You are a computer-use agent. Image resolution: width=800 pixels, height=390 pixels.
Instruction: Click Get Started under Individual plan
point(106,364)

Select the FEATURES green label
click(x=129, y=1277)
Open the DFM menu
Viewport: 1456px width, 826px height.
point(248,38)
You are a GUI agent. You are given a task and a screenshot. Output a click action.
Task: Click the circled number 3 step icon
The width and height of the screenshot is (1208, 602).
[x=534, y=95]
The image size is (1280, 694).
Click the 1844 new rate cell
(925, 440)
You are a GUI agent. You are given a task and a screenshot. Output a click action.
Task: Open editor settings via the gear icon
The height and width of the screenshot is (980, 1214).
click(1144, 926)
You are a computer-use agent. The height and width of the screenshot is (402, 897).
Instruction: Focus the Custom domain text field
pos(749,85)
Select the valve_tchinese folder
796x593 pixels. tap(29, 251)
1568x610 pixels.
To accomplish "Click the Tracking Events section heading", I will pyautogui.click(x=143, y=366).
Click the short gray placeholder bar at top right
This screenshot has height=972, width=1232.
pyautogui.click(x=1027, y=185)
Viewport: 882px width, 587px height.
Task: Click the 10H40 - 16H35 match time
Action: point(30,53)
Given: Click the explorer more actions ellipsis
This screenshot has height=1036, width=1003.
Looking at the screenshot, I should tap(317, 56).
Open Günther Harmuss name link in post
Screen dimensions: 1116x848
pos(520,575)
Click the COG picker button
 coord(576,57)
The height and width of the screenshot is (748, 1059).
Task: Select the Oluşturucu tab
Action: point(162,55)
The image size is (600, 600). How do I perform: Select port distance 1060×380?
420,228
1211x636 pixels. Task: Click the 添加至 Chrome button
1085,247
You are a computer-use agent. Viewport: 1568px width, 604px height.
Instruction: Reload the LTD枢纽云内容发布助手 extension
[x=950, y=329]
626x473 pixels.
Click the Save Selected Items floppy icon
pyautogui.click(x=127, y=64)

• [GOAL OF THE EXERCISE] Please output the line that contains "You are a computer-use agent. Viewport: 1568px" and every line after it in the entries above, exactly, and nothing more.

• [RESULT]
You are a computer-use agent. Viewport: 1568px width, 604px height.
Instruction: Reload the LTD枢纽云内容发布助手 extension
[x=950, y=329]
626x473 pixels.
Click the Save Selected Items floppy icon
pyautogui.click(x=127, y=64)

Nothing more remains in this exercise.